Task prompt >> List every line of the rows below as a numbered list, skipping blank lines and leaving out the pictures.

==============================

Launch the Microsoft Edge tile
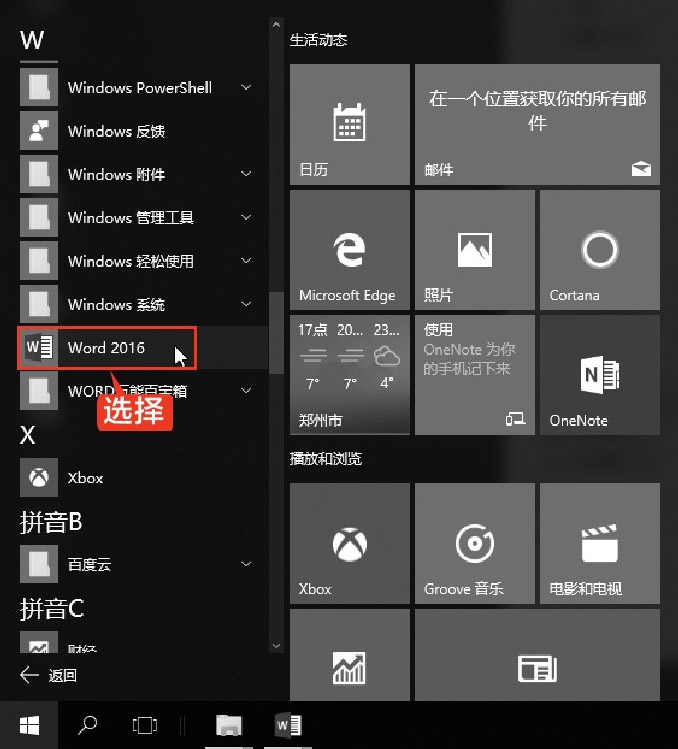 [349, 250]
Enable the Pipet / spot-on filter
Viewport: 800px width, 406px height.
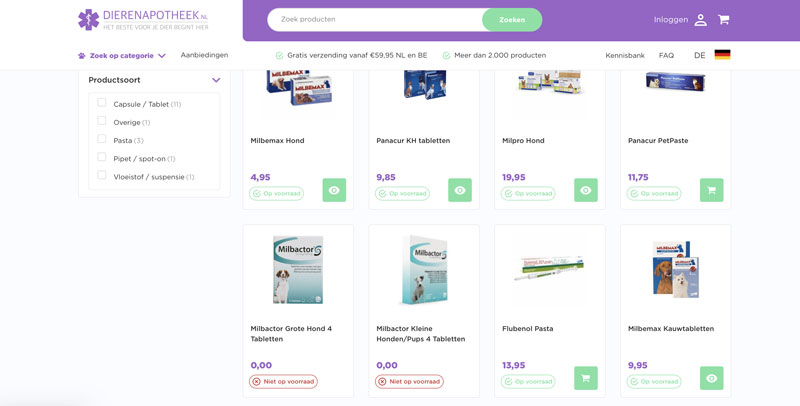(x=102, y=157)
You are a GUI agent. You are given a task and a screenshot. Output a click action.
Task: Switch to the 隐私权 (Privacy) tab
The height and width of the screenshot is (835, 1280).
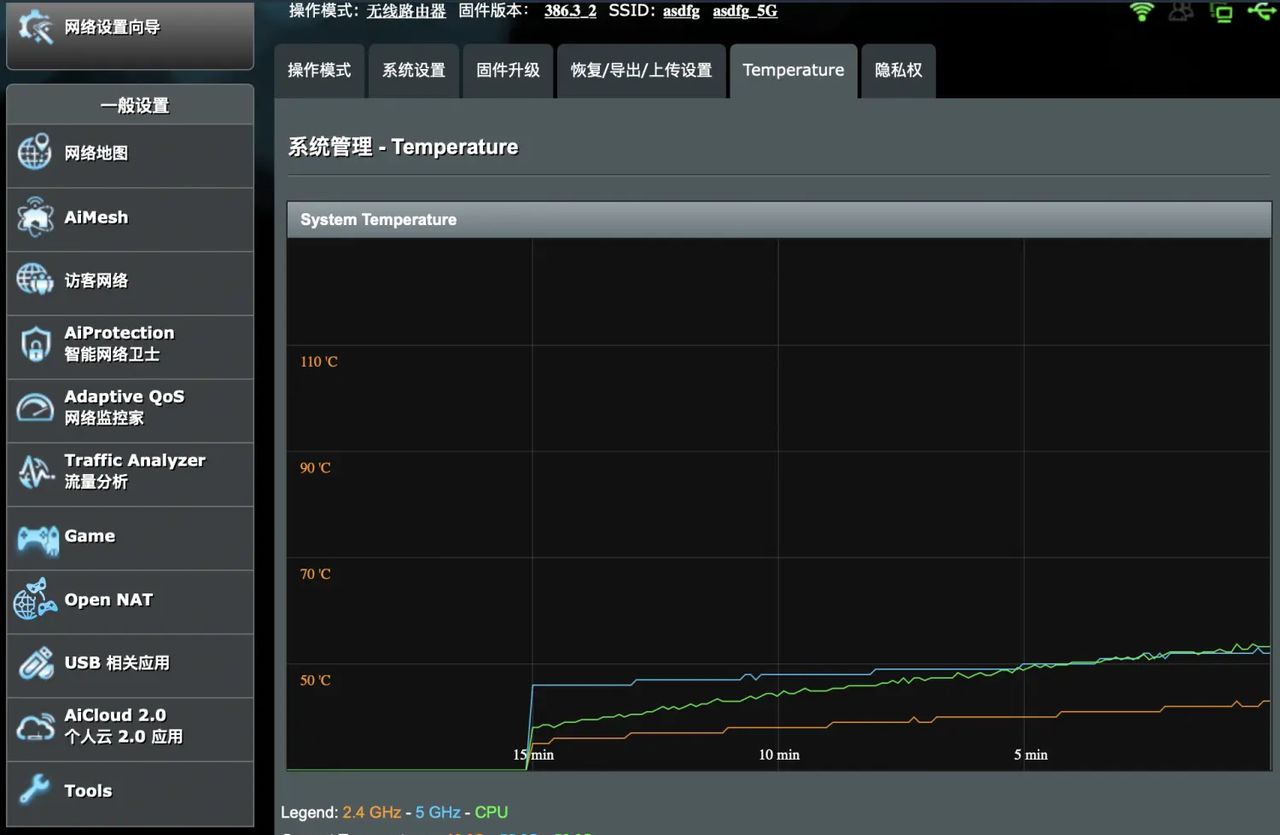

==============================

Task result >>
1. Launch the Microsoft Edge tile
2.  [349, 250]
3. Enable the Pipet / spot-on filter
4. Viewport: 800px width, 406px height.
5. (x=102, y=157)
6. You are a GUI agent. You are given a task and a screenshot. Output a click action.
7. Task: Switch to the 隐私权 (Privacy) tab
8. The height and width of the screenshot is (835, 1280).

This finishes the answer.